▶ **EXERCISE PROMPT**:
Filter this material down to the lines that hold "computer", copying each one.

___ SUPPLIED INFORMATION

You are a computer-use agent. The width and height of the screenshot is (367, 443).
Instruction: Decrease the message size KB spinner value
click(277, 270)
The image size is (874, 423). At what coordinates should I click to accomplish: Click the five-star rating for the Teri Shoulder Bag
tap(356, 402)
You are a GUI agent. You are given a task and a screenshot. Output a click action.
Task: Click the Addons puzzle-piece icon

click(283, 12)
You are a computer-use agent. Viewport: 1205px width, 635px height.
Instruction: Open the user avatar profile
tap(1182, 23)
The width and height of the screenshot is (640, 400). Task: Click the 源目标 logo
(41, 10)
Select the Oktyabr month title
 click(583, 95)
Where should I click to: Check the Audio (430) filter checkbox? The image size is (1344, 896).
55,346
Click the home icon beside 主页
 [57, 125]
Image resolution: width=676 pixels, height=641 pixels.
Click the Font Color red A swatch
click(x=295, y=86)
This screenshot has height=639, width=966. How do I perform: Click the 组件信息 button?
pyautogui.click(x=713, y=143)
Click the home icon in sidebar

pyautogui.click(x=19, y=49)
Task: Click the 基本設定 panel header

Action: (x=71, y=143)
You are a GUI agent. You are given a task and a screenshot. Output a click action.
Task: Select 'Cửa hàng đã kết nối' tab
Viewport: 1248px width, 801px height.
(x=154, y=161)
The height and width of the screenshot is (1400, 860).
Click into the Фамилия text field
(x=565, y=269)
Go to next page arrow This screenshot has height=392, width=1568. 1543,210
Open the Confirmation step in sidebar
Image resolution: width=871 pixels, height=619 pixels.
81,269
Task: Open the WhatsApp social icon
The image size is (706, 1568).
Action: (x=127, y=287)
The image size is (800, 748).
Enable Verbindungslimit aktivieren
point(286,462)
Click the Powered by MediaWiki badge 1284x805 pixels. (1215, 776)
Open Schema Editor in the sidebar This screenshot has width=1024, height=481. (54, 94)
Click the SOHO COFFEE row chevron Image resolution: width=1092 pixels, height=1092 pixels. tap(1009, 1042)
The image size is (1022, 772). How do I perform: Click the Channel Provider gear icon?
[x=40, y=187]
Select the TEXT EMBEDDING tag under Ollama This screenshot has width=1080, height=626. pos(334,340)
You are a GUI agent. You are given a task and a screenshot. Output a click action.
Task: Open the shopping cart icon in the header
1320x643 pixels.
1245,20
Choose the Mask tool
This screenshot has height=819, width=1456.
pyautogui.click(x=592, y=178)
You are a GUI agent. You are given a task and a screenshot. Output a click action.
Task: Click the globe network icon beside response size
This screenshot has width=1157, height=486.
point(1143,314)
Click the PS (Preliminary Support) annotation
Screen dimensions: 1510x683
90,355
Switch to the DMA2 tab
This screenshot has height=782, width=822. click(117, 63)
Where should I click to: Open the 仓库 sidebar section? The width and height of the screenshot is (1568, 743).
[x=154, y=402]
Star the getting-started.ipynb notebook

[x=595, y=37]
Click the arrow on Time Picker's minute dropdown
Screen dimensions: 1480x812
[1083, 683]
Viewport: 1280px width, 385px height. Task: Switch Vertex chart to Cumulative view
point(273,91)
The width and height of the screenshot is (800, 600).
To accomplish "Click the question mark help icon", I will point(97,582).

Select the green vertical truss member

______

▶ **TASK RESULT**:
You are a computer-use agent. The width and height of the screenshot is (367, 443).
You are a computer-use agent. Viewport: 1205px width, 635px height.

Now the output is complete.